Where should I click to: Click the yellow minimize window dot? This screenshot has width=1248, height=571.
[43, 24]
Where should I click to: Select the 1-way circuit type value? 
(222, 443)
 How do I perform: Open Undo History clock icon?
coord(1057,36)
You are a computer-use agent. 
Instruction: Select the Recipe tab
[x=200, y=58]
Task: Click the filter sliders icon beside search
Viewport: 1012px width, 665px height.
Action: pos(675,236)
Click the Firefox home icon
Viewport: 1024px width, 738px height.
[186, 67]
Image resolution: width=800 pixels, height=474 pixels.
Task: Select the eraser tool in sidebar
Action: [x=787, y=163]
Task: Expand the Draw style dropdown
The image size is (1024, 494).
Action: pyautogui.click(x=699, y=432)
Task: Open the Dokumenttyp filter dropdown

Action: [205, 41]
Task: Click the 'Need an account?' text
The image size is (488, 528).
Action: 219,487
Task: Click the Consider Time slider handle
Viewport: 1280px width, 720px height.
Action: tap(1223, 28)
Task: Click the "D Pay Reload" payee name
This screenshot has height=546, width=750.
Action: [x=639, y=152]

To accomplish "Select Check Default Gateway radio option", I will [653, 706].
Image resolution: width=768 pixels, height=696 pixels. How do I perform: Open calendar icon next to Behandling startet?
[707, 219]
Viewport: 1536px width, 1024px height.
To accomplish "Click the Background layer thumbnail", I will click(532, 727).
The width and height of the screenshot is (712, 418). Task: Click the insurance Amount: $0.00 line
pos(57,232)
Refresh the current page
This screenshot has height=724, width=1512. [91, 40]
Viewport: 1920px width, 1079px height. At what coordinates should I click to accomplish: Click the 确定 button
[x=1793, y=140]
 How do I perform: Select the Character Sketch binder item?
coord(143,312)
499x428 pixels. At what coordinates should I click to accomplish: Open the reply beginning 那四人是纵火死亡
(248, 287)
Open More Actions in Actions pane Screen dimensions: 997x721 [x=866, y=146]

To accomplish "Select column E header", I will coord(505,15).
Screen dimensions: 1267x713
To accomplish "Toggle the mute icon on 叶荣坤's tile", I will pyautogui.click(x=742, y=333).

○ ○ ○ ○ ○ ○ ○

WHAT THE TASK ASKS | Copy out every line from the one containing "The width and" down to the end of the records, exactly as each line appears.

RESULT OF THE TASK |
The width and height of the screenshot is (712, 418). Task: Click the insurance Amount: $0.00 line
pos(57,232)
Refresh the current page
This screenshot has height=724, width=1512. [91, 40]
Viewport: 1920px width, 1079px height. At what coordinates should I click to accomplish: Click the 确定 button
[x=1793, y=140]
 How do I perform: Select the Character Sketch binder item?
coord(143,312)
499x428 pixels. At what coordinates should I click to accomplish: Open the reply beginning 那四人是纵火死亡
(248, 287)
Open More Actions in Actions pane Screen dimensions: 997x721 [x=866, y=146]

To accomplish "Select column E header", I will coord(505,15).
Screen dimensions: 1267x713
To accomplish "Toggle the mute icon on 叶荣坤's tile", I will pyautogui.click(x=742, y=333).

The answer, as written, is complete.